Friday, August 05, 2005
(1:06 AM) | Anonymous:
Does learning to let go only make slavery that much easier?
Part of the allure of movies like Fight Club where the main character ‘totally let's go’ and falls into whatever flow of life happens to pass and carry him along to some romantic vision of life is that we, the adolescents who view the film, want that kind of life. We perceive ourselves as lacking that kind of freedom. This lack of freedom, which I believe goes under the name 'angst', is the same thing that drives our reckless love of the reckless. That ‘letting go’ is freedom. It's interesting what this 'letting go' usually circulates around. The truly free person does not remove themselves from debt; rather they ignore debt all together. American Beauty is a good example of this: the free person is the father who 'lets go' and spends lots of money while working at McDonald's, while the mother is the one lacking freedom as she's tied to her 'stuff'. He's free, he's reckless, and he’s doing whatever the fuck he feels like.This is all wrong - completely and utterly wrong. Not only is it wrong because freedom is pretty much lacking in content today, but it is wrong because the phenomenon of 'letting go' is found in the most enslaving instances of life. For instance, I've never felt less in control of my life (the definition of reckless, no?) than I have currently. 'Letting go' often times is described as a general decision to 'go where the spirit leads', but are you really trying to tell me that the spirit isn't present in a work schedule? That everyday I know that I must be somewhere at 11:30, or 10:00, or 4:00, or 5:00 - whatever time I know that I'm supposed to be somewhere under the power of something other than myself - this is a feeling of 'letting go', a direction given to my very spirit.
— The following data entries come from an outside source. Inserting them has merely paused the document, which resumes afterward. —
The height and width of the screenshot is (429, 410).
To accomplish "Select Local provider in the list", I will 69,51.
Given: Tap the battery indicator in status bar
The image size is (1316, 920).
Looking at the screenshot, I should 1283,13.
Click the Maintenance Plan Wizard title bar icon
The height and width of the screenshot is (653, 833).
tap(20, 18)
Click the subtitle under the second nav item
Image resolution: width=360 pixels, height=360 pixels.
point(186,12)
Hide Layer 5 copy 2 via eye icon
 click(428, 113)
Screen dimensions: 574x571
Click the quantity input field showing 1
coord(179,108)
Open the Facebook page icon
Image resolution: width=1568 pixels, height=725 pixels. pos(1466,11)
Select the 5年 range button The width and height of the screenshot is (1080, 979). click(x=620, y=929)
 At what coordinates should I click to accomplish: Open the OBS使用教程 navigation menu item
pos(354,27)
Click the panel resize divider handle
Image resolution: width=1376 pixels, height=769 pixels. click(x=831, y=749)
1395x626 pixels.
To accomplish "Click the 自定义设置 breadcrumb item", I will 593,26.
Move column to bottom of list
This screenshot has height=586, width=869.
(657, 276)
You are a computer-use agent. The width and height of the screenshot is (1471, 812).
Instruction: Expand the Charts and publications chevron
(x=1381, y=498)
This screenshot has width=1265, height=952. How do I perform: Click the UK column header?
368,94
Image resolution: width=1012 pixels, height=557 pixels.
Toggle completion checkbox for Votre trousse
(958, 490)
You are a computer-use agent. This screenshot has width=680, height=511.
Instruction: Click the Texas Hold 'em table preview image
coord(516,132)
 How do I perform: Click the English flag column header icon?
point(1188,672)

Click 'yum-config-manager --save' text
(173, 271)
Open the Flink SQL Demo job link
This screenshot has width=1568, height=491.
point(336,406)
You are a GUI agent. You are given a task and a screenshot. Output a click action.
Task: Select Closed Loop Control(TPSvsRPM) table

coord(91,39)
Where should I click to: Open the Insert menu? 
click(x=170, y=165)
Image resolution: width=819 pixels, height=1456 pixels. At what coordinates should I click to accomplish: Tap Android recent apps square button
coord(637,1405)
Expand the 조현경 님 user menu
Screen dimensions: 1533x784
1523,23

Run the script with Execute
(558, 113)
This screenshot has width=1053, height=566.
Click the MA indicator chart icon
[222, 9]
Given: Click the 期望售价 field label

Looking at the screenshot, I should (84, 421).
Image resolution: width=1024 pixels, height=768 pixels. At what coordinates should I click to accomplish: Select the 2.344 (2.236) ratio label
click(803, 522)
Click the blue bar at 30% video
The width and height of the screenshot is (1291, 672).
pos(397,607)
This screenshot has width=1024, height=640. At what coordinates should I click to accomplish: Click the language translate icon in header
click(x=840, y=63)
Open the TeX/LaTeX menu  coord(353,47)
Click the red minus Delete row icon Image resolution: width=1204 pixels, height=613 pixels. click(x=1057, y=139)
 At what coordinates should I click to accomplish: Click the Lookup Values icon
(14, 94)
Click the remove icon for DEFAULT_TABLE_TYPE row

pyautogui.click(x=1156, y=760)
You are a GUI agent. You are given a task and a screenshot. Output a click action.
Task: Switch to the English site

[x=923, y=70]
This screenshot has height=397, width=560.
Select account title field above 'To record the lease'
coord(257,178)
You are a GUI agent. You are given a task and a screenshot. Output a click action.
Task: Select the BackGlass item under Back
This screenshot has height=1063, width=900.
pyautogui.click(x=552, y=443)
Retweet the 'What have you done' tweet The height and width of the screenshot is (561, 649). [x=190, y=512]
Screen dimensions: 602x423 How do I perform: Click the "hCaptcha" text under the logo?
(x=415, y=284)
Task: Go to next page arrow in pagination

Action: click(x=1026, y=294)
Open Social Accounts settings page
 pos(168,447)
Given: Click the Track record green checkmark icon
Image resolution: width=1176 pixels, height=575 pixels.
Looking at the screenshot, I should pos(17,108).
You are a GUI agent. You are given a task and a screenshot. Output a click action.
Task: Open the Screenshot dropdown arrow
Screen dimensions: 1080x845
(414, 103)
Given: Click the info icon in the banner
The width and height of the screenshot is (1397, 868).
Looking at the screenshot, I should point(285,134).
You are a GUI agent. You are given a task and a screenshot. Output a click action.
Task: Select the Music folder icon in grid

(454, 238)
Deleuze & Guattari are often charged with being the philosophers of late Capitalism (No, I haven't read the Zizek book, though I suspect I should.), but I don't really see this as a problem as Marx was certainly the philosopher of early Capitalism. They speak at length of these forces that direct our lives, which are essentially non-human. While conceptualizing these forces they strip away the myth that we tell ourselves about the privilege of being human. This myth, a greater error than Christianity surely, says that we have the power to simply change our environment, that we can let go of those objects that decide the direction our life will take, and by doing so become free. Not that there is no hope, but that hope is just the wrong way of going about it. Their philosophy, if read well, doesn't allow us to make petty little sound-bites to get us through the day. It doesn't let us take solace in the faux-Eastern spirituality of 'letting go', which is ultimately a hope that someday we’ll have the power to do just that. It exposes that 'letting go', like every other form of therapy, is simply another conduit of power that must be directed either inside or outside the assemblage that you find yourself in. God, Jesus Christ, I hope I can wield this particular power towards some outside, towards some form of futural life. A speculation on the future; that's what floating on the waves of wage-time is and I only hope that I can take that speculation and make it pay bigger in the end than it looks to now.